European Central Bank

Eurozone inflation rose to zero percent and out of negative territory in October, official data showed Friday, a level that is still low enough to encourage the European Central Bank to pump up its stimulus.

Earlier this month, ECB president Mario Draghi signalled that the central bank could be ready to boost its contested bond-buying programme given low inflation levels across the 19 countries that share the euro.

The EU's Eurostat statistics agency also said eurozone unemployment dropped to 10.8 percent in September.

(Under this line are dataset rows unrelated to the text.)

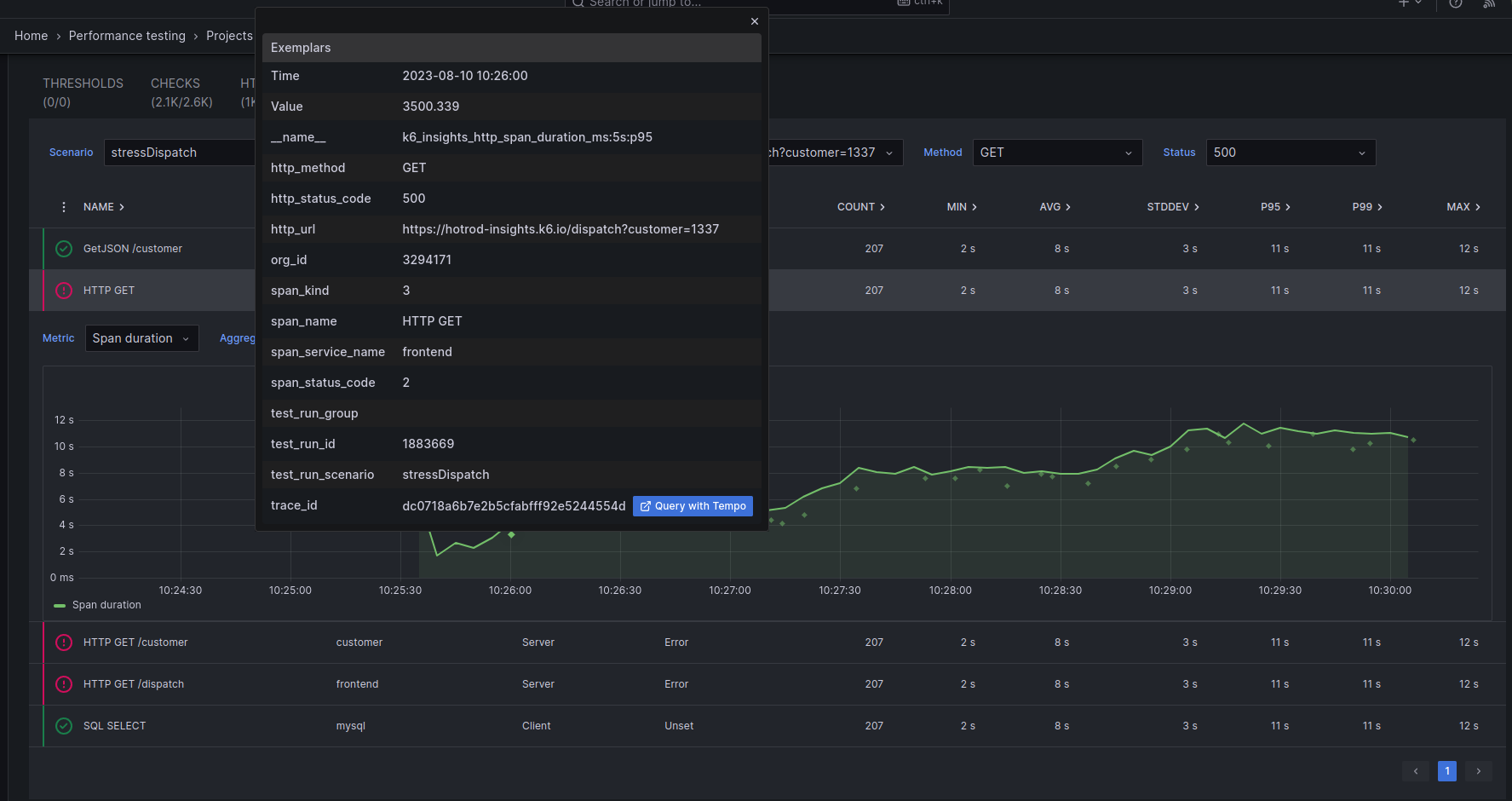
Task: Open the add/create menu with the plus icon
Action: (x=1405, y=4)
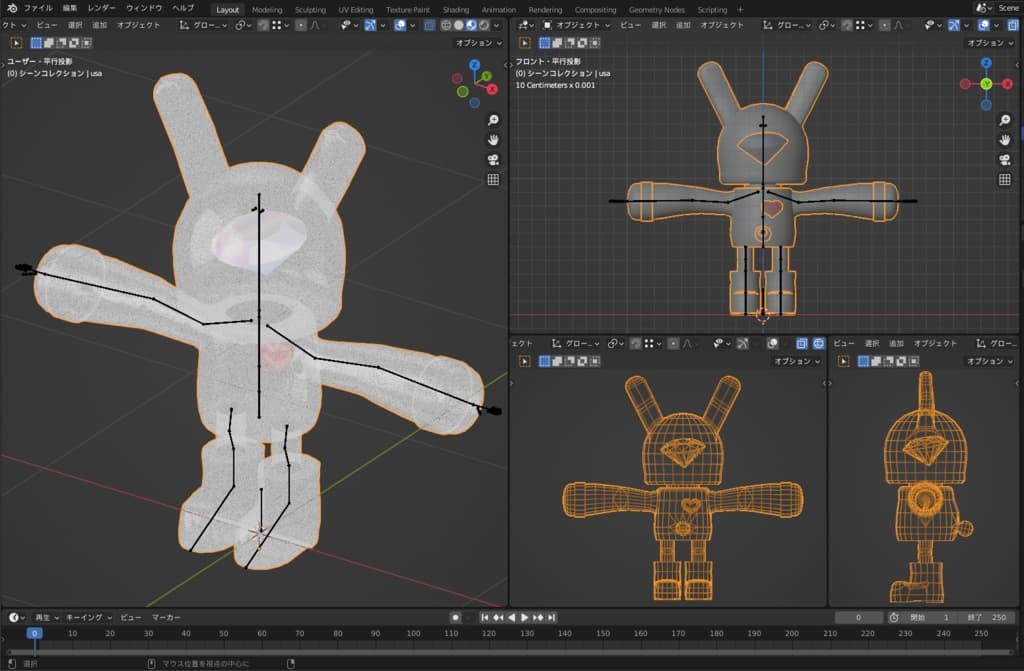Open the ファイル menu
This screenshot has height=671, width=1024.
point(39,8)
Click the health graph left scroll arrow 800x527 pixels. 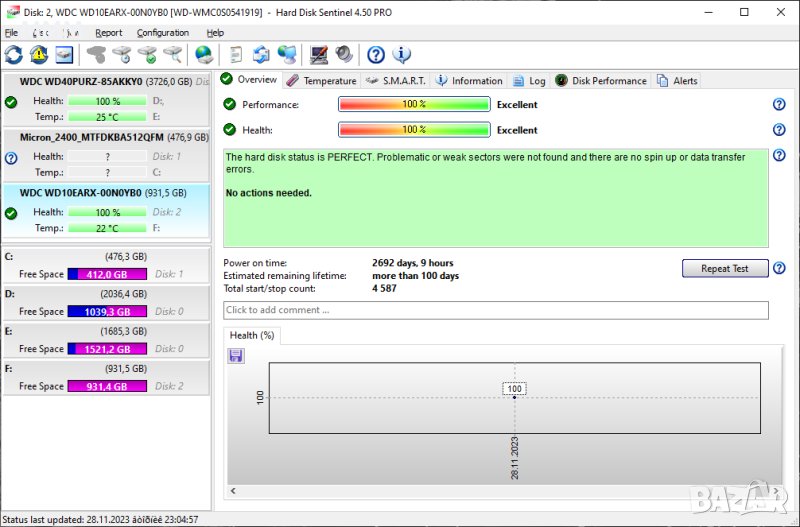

"Although today’s inflation and unemployment data for the eurozone revealed small improvements, they are still very weak by past standards, suggesting that the ECB cannot afford to delay increasing its policy support much longer," said Jessica Hinds, European economist at Capital Economics.

In March, the ECB launched a more than one-trillion-euro stimulus plan running through to September next year in order to get inflation closer to its 2.0 percent target.

Despite that, the ECB's chief economist this week told AFP that there is a growing risk that inflation in the eurozone will not return to levels conducive to healthy economic growth opening the door to more central bank action.

"There are no taboos," Peter Praet said, on the measures needed to push inflation back to more suitable levels.

The exit from deflation came as the steep fall in energy prices, led by oil, slowed in October to 8.7 percent annually instead of 8.9 percent the previous month, the data showed.

ING analyst Teunis Brosens said the inflation data made the "inflation anxieties" expressed by the ECB last week seem "odd".

"It is hard to escape the notion that inflation was merely an excuse to talk down the euro exchange rate last week," Brosens said, referring to the euro's strong trading against the US dollar that hurts Europe's exporters.